Tea News · May 22, 2026

        Aroma Floating on Water

Beginner level Pu'er tea aroma, where the fragrance is superficial and floating, can be smelled but not tasted. Its characteristic is that during brewing, the aroma wafts in the air and can be detected on the lid of the teacup, but once the tea enters the mouth, the aroma greatly diminishes or even disappears.

 


 

Aroma Entering Water

Intermediate level Pu'er tea aroma, where most of the fragrance dissipates while a small part merges into the tea liquor. The experience is: it smells fragrant and tastes fragrant, but not as fragrant as it smells.

 


 

Aroma Carried by Water

Medium level Pu'er tea aroma, where a small part of the fragrance dissipates while most merges into the tea liquor. The aroma in the tea liquor sinks, partly dispersing from the mouth and teeth, and partly from the throat. To experience this, hold your breath when the tea enters the mouth, close your mouth after swallowing, and exhale slowly through the nose, paying attention to the origin of the aroma.

 


 

Water-Born Aroma

Advanced level Pu'er tea aroma, where the tea fragrance and tea liquor are extremely well integrated.

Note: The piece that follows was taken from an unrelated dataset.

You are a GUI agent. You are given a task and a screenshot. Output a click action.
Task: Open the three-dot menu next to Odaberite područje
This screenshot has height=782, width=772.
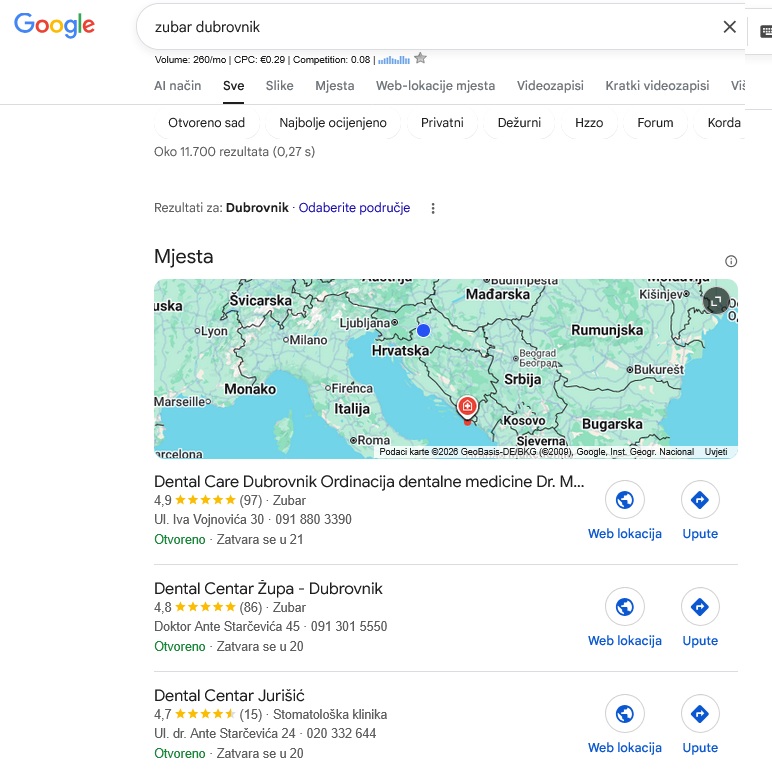click(433, 208)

It hardly smells fragrant when sniffed, but after drinking, the aroma slowly returns from deep in the throat, lasting exceptionally long. The tea soup of such tea is usually oily and smooth.

 


 

Water Is Aroma

The highest level Pu'er tea, where the tea must be aged with high-quality raw materials and processing. Its rich and complex aged fragrance completely merges with the tea liquor. Wherever the tea liquor flows, the aged fragrance follows. As the tea aroma volatilizes, the tea soup exhibits a wonderful "transforming sensation", giving the drinker a marvelous feeling that "the soup is the aroma, and the aroma is the soup".

 


 

For beginners, experiencing different levels of Pu'er tea aroma mainly relies on repeated comparison, with emphasis on attention allocation. To experience 'Aroma Entering Water', the key is to compare the aroma emitted during brewing with the aroma when drinking. If the tea tastes relatively fragrant, shift attention to the throat and mouth to experience the degree of 'Aroma Carried by Water'. If the tea is more fragrant after swallowing than when held in the mouth, focus attention on the throat for a longer time to experience 'Water-Born Aroma', paying close attention to the characteristics, persistence, and intensity of aroma release in the throat after the tea is swallowed.